RECORDED DATA Block Start

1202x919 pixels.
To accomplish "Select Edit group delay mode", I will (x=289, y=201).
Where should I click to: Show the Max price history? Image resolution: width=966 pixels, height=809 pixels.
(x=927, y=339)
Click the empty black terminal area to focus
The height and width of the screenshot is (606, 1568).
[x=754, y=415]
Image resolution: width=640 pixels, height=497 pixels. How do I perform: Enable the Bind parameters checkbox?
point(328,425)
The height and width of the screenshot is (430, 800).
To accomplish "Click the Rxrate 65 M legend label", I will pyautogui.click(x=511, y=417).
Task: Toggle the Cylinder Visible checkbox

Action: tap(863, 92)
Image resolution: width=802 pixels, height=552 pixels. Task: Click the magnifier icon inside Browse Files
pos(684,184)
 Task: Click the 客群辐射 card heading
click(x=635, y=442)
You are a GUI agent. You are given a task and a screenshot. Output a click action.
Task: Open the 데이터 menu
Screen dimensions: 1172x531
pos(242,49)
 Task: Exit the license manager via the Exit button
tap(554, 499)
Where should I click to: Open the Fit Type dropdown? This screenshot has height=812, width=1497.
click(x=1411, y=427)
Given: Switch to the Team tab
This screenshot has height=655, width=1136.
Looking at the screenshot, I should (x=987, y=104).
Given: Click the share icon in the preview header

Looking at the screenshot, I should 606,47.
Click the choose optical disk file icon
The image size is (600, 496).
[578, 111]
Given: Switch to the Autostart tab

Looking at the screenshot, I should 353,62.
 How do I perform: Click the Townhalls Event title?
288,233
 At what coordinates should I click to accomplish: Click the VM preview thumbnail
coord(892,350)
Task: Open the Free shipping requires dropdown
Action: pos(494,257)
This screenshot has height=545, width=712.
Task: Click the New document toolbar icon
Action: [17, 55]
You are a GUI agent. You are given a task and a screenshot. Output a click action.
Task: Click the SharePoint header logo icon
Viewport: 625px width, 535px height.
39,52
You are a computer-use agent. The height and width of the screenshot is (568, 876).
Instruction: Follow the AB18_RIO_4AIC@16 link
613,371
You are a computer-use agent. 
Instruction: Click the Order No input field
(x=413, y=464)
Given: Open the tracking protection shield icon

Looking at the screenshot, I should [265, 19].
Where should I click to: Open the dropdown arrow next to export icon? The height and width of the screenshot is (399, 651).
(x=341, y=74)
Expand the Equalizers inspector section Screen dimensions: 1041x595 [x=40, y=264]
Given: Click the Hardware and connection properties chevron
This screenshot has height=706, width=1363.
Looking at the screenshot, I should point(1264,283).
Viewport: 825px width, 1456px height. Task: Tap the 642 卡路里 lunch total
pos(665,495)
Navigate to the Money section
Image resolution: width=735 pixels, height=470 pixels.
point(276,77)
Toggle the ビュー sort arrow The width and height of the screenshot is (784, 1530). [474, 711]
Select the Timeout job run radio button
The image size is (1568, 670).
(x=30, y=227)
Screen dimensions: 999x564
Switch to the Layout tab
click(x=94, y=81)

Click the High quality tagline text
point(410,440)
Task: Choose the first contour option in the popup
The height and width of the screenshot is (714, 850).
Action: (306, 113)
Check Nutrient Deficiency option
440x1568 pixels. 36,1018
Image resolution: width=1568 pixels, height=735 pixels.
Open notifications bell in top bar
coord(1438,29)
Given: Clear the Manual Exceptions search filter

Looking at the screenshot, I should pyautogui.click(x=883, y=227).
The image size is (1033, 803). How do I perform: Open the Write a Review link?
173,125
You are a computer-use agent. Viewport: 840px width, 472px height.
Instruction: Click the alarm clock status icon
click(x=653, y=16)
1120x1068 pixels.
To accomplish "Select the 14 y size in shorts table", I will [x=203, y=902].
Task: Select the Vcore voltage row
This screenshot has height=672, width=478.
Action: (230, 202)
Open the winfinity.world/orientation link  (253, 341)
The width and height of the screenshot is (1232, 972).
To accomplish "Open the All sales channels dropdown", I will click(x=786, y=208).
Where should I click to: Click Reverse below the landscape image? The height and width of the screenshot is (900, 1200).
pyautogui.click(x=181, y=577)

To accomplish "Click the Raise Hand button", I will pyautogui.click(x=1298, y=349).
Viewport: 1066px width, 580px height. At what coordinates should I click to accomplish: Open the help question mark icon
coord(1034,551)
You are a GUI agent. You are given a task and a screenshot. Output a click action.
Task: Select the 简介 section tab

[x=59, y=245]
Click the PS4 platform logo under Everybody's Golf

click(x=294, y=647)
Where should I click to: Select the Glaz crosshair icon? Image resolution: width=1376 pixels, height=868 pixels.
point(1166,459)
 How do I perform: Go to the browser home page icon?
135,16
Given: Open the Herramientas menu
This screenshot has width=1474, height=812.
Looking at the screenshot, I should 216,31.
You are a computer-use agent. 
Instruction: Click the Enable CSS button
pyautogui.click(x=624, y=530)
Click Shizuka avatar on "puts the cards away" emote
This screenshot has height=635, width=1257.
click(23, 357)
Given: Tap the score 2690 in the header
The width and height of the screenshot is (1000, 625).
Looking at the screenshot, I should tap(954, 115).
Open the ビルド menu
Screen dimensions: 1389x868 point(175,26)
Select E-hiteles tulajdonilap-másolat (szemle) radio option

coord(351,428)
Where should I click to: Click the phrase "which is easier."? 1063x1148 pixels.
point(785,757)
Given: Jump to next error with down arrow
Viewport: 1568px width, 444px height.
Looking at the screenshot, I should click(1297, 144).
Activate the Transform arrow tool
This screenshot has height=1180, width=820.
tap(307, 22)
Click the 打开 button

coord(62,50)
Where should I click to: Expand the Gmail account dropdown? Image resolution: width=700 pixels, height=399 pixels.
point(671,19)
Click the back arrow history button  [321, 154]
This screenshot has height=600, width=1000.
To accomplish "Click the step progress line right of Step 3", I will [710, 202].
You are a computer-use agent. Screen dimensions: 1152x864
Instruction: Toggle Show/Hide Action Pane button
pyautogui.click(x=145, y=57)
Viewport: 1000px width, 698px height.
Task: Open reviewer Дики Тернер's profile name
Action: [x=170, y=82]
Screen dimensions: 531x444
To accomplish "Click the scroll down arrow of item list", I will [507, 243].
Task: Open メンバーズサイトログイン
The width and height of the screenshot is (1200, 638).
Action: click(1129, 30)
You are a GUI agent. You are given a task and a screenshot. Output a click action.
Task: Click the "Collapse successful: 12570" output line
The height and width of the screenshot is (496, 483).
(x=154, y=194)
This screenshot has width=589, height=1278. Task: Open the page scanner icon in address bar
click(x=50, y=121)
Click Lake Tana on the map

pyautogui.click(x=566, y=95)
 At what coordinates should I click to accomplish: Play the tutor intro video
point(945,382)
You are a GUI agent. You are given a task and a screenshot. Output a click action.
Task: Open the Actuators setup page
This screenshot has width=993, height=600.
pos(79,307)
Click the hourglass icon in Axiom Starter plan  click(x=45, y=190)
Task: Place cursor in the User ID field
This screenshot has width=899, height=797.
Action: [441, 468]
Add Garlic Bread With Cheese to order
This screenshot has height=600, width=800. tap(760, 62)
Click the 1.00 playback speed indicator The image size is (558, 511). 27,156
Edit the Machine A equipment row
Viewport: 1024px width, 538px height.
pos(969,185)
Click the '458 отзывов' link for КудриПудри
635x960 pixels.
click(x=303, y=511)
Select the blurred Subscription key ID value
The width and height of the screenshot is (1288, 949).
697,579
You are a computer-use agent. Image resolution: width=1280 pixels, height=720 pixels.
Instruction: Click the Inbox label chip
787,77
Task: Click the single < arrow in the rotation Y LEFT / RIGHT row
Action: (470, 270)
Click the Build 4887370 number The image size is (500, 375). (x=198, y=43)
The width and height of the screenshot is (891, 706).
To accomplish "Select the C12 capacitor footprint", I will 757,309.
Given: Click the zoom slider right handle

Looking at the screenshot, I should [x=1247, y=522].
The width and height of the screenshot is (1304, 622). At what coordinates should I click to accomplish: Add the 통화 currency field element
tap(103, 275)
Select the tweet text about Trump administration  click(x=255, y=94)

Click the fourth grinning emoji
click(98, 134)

RECORDED DATA Block End

WHAT NEEDS TO BE DONE - Exactly reproduce the line containing "You are a computer-use agent. Image" and all lines after it in the material, stopping only at the end.

EXERCISE ANSWER -
You are a computer-use agent. Image resolution: width=1280 pixels, height=720 pixels.
Instruction: Click the Inbox label chip
787,77
Task: Click the single < arrow in the rotation Y LEFT / RIGHT row
Action: (470, 270)
Click the Build 4887370 number The image size is (500, 375). (x=198, y=43)
The width and height of the screenshot is (891, 706).
To accomplish "Select the C12 capacitor footprint", I will 757,309.
Given: Click the zoom slider right handle

Looking at the screenshot, I should [x=1247, y=522].
The width and height of the screenshot is (1304, 622). At what coordinates should I click to accomplish: Add the 통화 currency field element
tap(103, 275)
Select the tweet text about Trump administration  click(x=255, y=94)

Click the fourth grinning emoji
click(98, 134)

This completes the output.